TERRE HAUTE —
Once upon a time, a couple bought a new house in a new neighborhood. They quickly moved in, happy to be living in a better house in a better area. Their first morning in their house, they ate breakfast in their newly decorated breakfast nook when they noticed their elderly neighbor hanging her laundry on the clothesline in her back yard.
“Look at her. I can’t believe she doesn’t have a dryer. Those clothes on the line are not going to make this neighborhood look any better. Besides, those clothes look really dirty. I’ll bet she doesn’t even know how to do laundry correctly. Or maybe she needs to buy better soap.” Her husband looked at their new neighbor, but remained silent.
A couple of days later, their neighbor was again hanging clothes in her back yard. “There she goes again,” said the wife. “I can’t believe her clothes are still so dirty. The poor woman was probably never taught the right way to wash clothes. What a pity.” Again, the husband silently looked out the window.
Early the next week, the couple was at their breakfast nook while their neighbor was again hanging out her laundry. “Well, there’s a surprise,” she said. “Look at how clean her clothes are. I wonder who taught her how to finally do her laundry.”
Her husband merely smiled and said, “Her laundry is just as clean as it always was. I got up early this morning and cleaned our windows.”
This reminds me of the story in 1st Samuel 16. God had told Samuel He no longer wanted Saul as king of Israel. So, he sent Samuel to the house of Jesse to anoint a new king. When Samuel walked in Jesse’s house, he saw Jesse’s oldest son and he assumed this was the new king. But God said no.

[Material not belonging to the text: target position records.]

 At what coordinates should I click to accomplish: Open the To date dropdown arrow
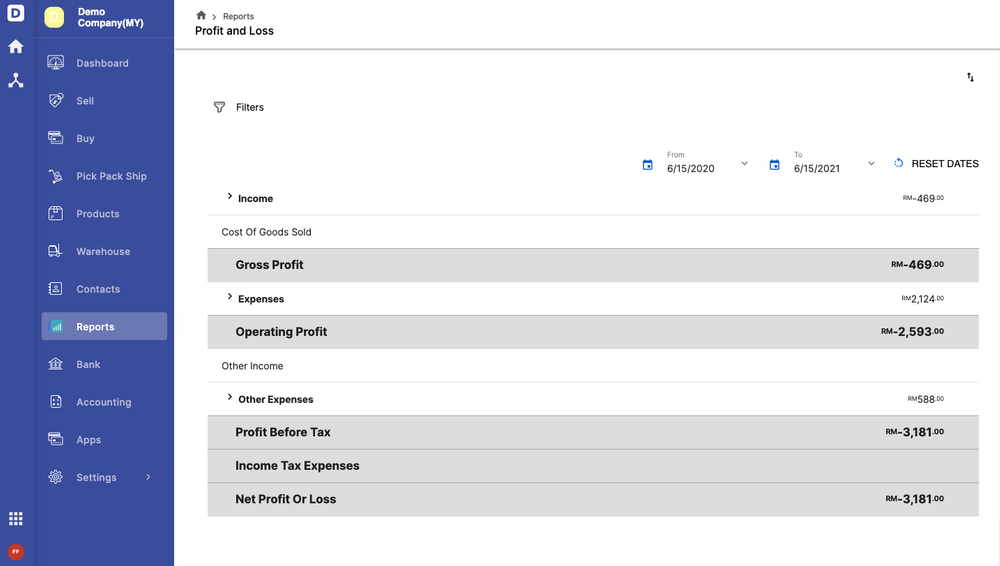coord(871,164)
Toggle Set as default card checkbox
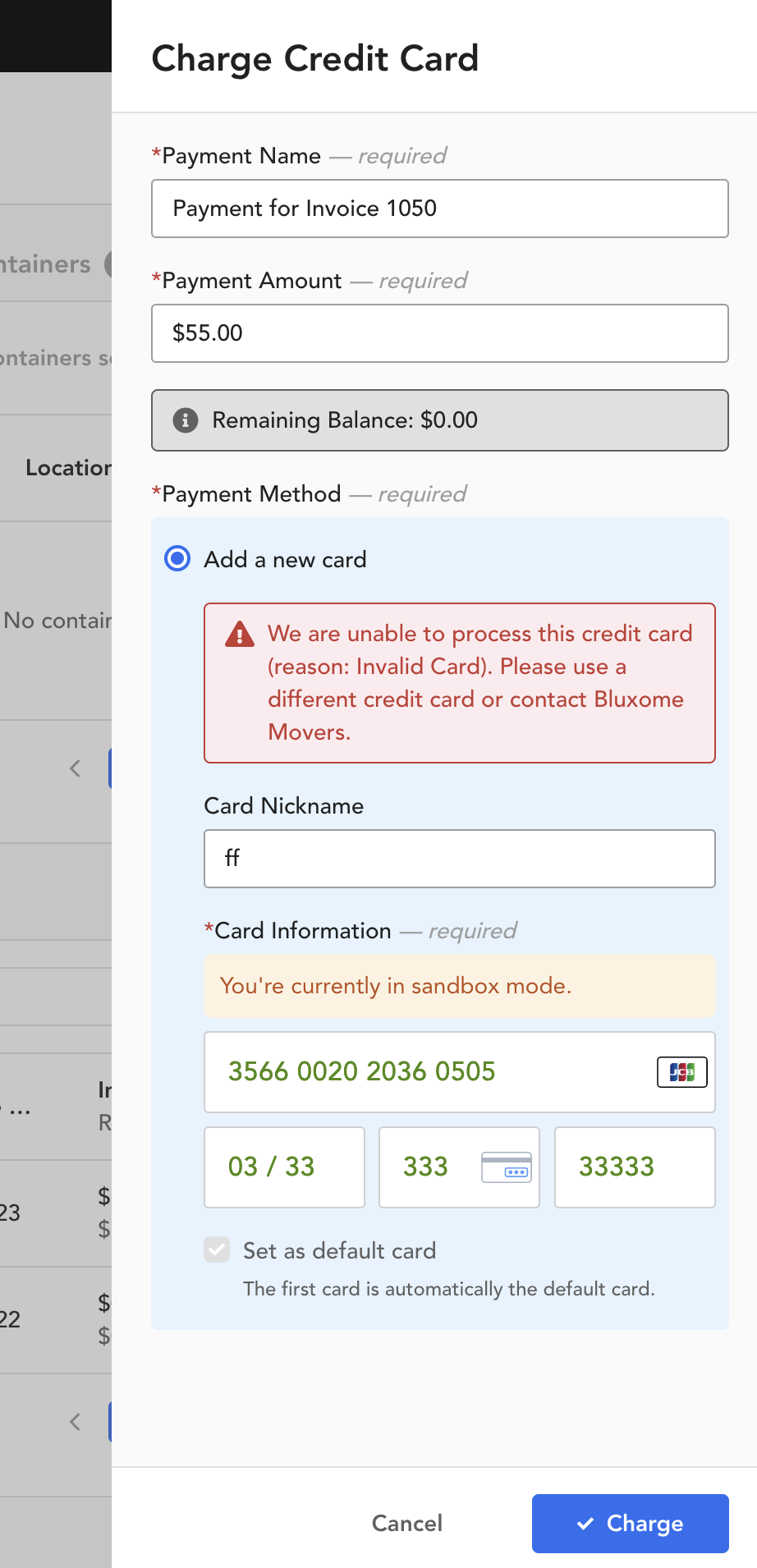This screenshot has width=757, height=1568. tap(217, 1250)
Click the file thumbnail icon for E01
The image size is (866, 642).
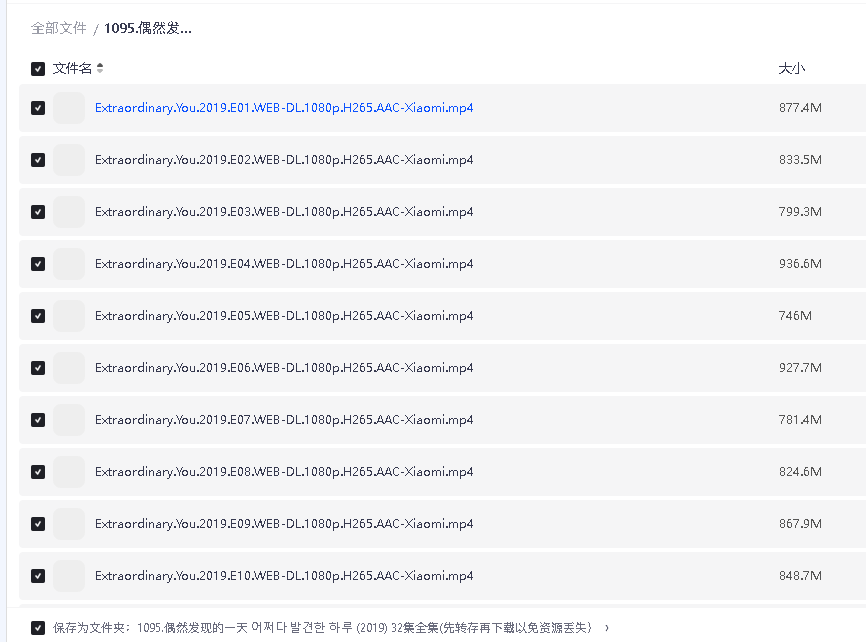click(69, 108)
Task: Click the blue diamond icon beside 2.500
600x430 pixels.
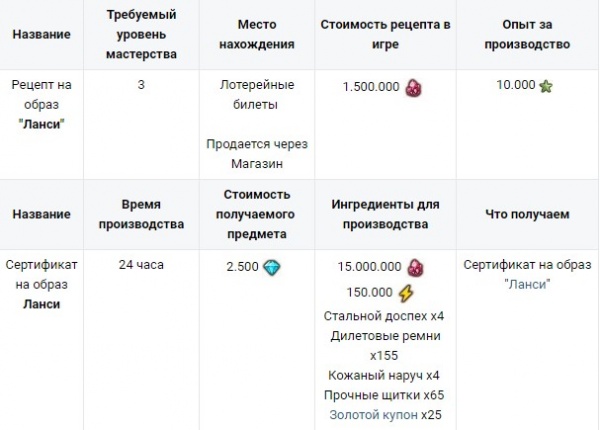Action: coord(271,267)
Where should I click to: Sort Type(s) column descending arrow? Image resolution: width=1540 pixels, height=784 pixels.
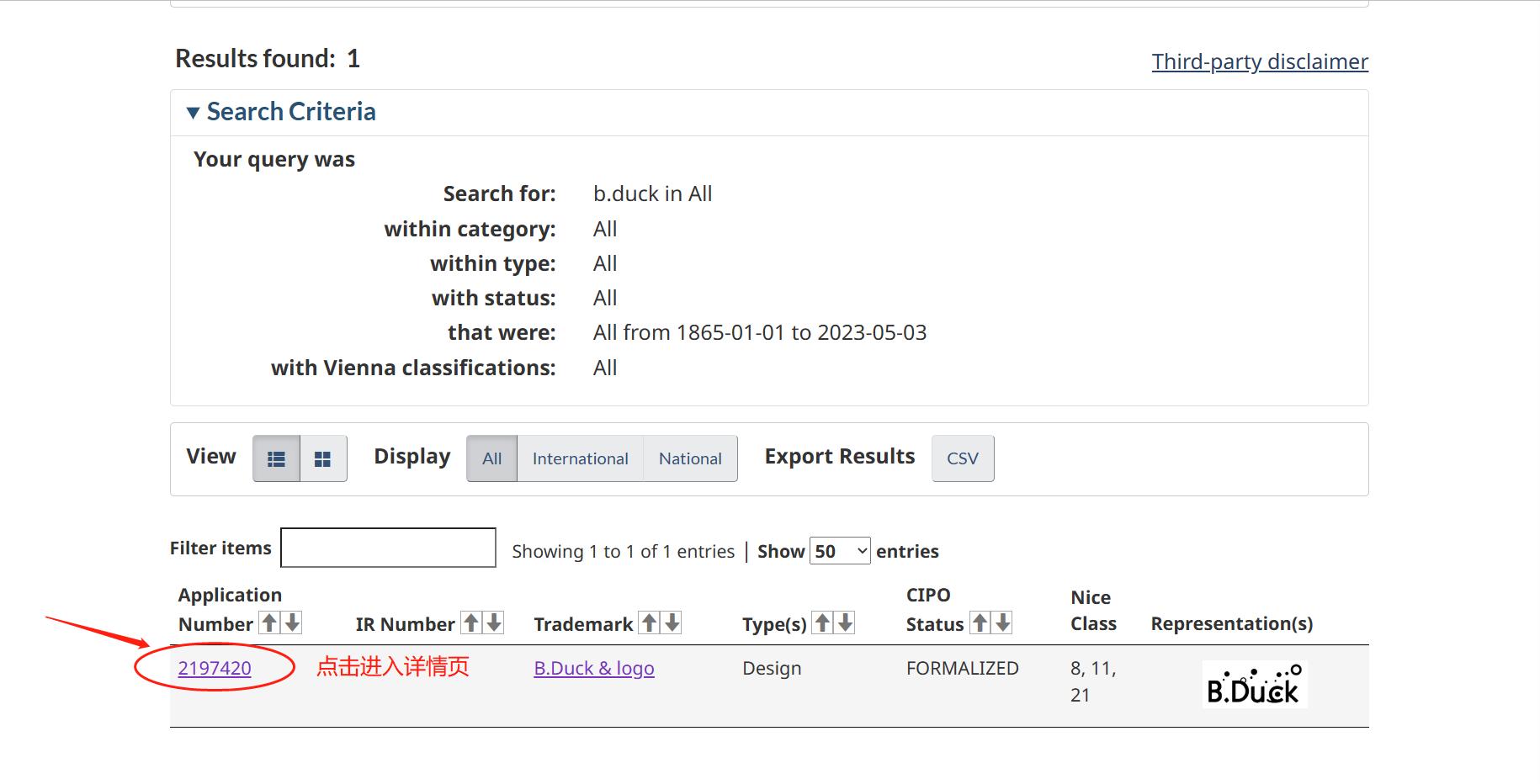pyautogui.click(x=846, y=623)
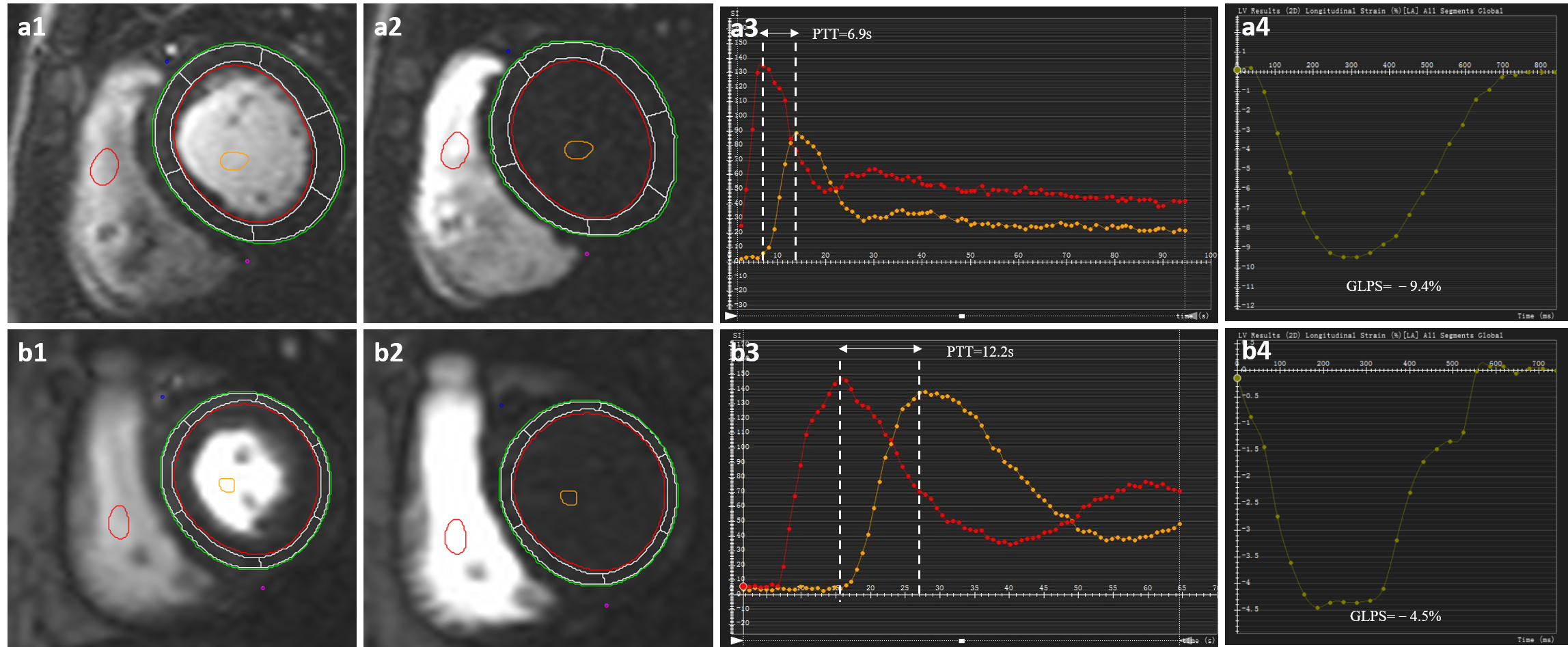The height and width of the screenshot is (647, 1568).
Task: Click the PTT=6.9s label in a3
Action: (x=842, y=34)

God also said no to 10 of Jesse’s other sons.
When the youngest of Jesse’s sons came in from tending sheep, the Lord told Samuel, “He is the one.” So Samuel anointed David, and from that day on, the Spirit of the Lord came upon David in power.
David, fresh from the field, smelling of sheep, the youngest of 11 brothers, the most unlikely candidate, was to be the next king of Israel. Because God had told Samuel, “The Lord does not look at the things man looks at. Man looks at the outward appearance, but the Lord looks at the heart.”
“Sometimes we can be a lot like the young woman in the new house, thinking we know better than others. We can even be like Samuel and Jesse, thinking that we make better choices than God.”
I guess it’s important that we remember something. What we see when watching others depends on the purity of the window through which we look. I pray that our windows see what God sees in others — not outward appearances — but the heart.